If I didnt give enough info let me know. Thanks for any replies.


----------



## boylehome (Jul 16, 2004)

bryan92 said:


> I have read articles and FCC pages until Im blue in the face. Im still confused. I wanted to ask this...If a station is in the top 100 markets (Savannah,Ga), 98 to be exact. , will they be required to be at a higher power by July of this year?
> 
> In other words, all stations are finally broadcasting in digital. Well, except for PBS ( I dont care about that right now). They have all been at a power that I cannot receive their signal, some for as long as two years. Stations kept saying this year (03) and the next (04). Anyway, is this their year?
> If I didnt give enough info let me know. Thanks for any replies.
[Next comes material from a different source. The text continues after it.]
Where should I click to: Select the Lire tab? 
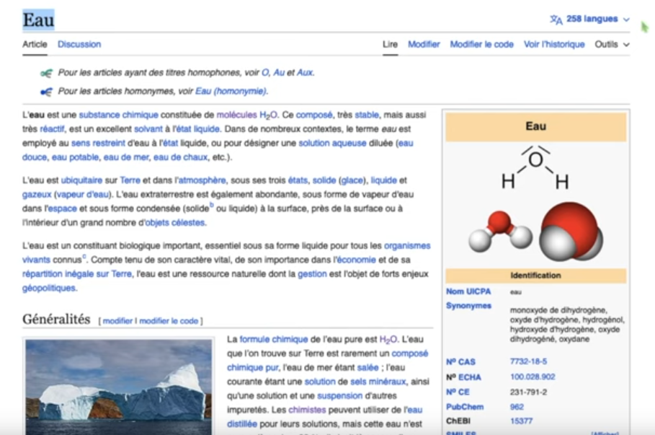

I believe that is the correct assumption. However, I also believe that there are some stipulations that may delay digital channels going to full power until Dec. 2009.


----------



## Mike D-CO5 (Mar 12, 2003)

From what I read at www.TvTechnology.com website back in August of last year, July 2005 is the deadline for Abc, Cbs, Fox, and Nbc in the top 100 markets and July 2006 for the rest. IN addition , the Fcc also voted to require broadcasters to carry PSIP in their digital signals . Psip is a data stream carried in the DTV signal that tells receiving devices to act on certain commands, including channels identification , closed captioning, program gides and V-chip.

OF course this was last year when Michael Powel was the Fcc Chairman. Who knows what they have changed since then.


----------



## bryan92 (Oct 30, 2003)

Thanks, thats what I gathered from all the reading. Im not going to be dissapointed if it doesnt happen next month after the years of waiting.


----------